Pequeno estudo sobre o

Hino Nacional Brasileiro

Copyright 2009 Fabbio Cortez

 

Introdução

 

O Hino Nacional parece ser um desafio para a maior parte de nosso povo. Pelo que se percebe, poucas pessoas o compreendem, haja vista as inversões de termos oracionais e algumas palavras em desuso. Acabamos, por causa disso – quando encontramos oportunidade de fazê-lo – cantando-o mecanicamente. Um trá-lá-lá irrefletido e frouxo; puxa, falta de civismo!

Portanto, mesmo sabendo haver outros trabalhos do tipo, resolvi despretensiosamente também escarafunchar a letra da obra e, após exame algo criterioso, pequena investigação histórica e desdobramento dos versos,  disseminar, de modo mais sucinto e claro possível, as conclusões a que cheguei.

Meu interesse estrito é o de tentar contribuir, ainda que de forma mínima, para que não venha totalmente à ruína o patriotismo tão abalado em nosso país, pois tenho desde sempre me amofinado pelo "orgulho" momentâneo – na realidade, a meu ver, pseudopatriotismo – vindo à tona somente em época de Copas do Mundo e eventos do tipo. Nada contra o esporte, isso é bom e tem de ser assim mesmo, mas só ter sentimento cívico nesses momentos, convenhamos, não é admissível.

 

Bem, vamos lá: para nos facilitar, separei o trabalho em três breves passos, a saber:

1) A letra aberta, com as principais marcações a serem depois desenvolvidas;

2) A interpretação em si; e

3) O entendimento simplificado do poema.

Espero sinceramente que, ao menos em algum ponto ou outro, o presente opúsculo lhe seja proveitoso.

 

 

Autoria do hino

 

A música, composta em 1822, é de Francisco Manuel da Silva (Rio de Janeiro/RJ, 1795 – Rio de Janeiro/RJ, 1865), que foi diretor musical da Capela Real, compositor, maestro, professor, posteriormente mestre-de-capela da Imperial Câmara, além de fundador do Conservatório do Rio de Janeiro, atual Escola de Música da Universidade Federal do Rio de Janeiro (UFRJ).

 

Tentou-se adaptar algumas outras letras à melodia estabelecida, mas a atual – e definitiva – , escolhida por meio de concurso em 1909, é de Joaquim Osório Duque-Estrada (Pati do Alferes/RJ, 1870 – Rio de Janeiro/RJ, 1927), escritor, crítico literário, professor, jornalista e imortal da Academia Brasileira de Letras (ABL).

 

Note que o autor da letra nasceu cinco anos depois da morte do autor da música.
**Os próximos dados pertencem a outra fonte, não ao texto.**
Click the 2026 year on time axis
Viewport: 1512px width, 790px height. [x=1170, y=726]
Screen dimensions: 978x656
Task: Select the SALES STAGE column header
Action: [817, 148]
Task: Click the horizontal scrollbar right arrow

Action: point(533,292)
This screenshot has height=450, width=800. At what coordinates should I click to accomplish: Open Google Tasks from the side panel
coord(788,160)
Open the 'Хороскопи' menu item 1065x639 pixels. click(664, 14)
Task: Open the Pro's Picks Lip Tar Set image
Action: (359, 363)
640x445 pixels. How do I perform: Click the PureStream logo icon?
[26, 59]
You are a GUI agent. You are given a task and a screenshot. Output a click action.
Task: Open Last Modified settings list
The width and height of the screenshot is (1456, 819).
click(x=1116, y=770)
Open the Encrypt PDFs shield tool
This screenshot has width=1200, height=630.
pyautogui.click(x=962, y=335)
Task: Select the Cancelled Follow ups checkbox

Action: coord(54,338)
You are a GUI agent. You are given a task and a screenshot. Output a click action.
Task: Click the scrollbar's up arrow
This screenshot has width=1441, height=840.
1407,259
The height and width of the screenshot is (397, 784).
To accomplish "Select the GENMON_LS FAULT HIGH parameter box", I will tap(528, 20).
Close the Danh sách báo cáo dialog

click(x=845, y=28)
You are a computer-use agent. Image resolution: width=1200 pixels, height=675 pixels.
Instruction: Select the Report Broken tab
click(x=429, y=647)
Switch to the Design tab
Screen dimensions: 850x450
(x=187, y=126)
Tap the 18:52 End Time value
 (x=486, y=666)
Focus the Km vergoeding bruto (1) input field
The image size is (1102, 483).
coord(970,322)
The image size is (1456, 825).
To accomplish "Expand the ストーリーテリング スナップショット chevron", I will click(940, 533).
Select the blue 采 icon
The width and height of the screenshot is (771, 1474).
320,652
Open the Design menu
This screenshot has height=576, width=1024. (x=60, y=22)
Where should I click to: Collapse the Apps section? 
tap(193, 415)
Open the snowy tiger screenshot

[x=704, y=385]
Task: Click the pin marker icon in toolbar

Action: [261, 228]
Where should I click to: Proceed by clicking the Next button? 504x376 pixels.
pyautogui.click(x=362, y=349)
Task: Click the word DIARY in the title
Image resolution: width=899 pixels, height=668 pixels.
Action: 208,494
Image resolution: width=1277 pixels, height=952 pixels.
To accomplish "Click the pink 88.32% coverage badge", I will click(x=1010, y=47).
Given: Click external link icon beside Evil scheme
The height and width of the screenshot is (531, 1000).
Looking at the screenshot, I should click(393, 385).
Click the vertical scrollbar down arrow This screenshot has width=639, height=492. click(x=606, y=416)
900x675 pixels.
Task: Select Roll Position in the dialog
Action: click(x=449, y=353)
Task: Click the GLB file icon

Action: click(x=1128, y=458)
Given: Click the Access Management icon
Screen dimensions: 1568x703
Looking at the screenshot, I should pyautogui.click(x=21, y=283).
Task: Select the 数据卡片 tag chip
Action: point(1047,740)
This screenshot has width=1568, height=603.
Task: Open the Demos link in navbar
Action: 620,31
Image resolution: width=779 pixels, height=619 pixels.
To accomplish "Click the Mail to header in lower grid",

O texto só foi oficializado como letra do Hino Nacional em 6 de setembro de 1922, véspera do Centenário da Independência, por Decreto do então presidente Epitácio Pessoa.

 

Primeiro passo: a letra aberta (sem versificação, mas separada em suas estrofes originais), com as principais marcações a serem depois desenvolvidas

I

Ouviram do Ipiranga as margens plácidas de um povo heroico o brado retumbante, e o sol da Liberdade, em raios fúlgidos, brilhou no céu da Pátria nesse instante.

Se o penhor dessa igualdade conseguimos conquistar com braço forte, em teu seio, ó Liberdade, desafia o nosso peito a própria morte!

Ó Pátria amada, idolatrada, salve! Salve!

Brasil, um sonho intenso, um raio vívido de amor e de esperança à terra desce, se em teu formoso céu, risonho e límpido, a imagem do Cruzeiro resplandece.

Gigante pela própria natureza, és belo, és forte, impávido colosso, e o teu futuro espelha essa grandeza

Terra adorada, entre outras mil, és tu, Brasil, ó Pátria amada!

Dos filhos deste solo és mãe gentil, Pátria amada, Brasil!

II

Deitado eternamente em berço esplêndido, ao som do mar e à luz do céu profundo, fulguras, ó Brasil, florão da América, iluminado ao sol do Novo Mundo!

Do que a terra mais garrida, teus risonhos, lindos campos têm mais flores; "Nossos bosques têm mais vida", "Nossa vida" no teu seio "mais amores".

Ó Pátria amada, idolatrada, salve! Salve!

Brasil, de amor eterno seja símbolo o lábaro que ostentas estrelado, e diga o verde-louro desta flâmula - Paz no futuro e glória no passado.

Mas, se ergues da justiça a clava forte, verás que um filho teu não foge à luta, nem teme, quem te adora, a própria morte.

Terra adorada entre outras mil, és tu, Brasil, Ó Pátria amada!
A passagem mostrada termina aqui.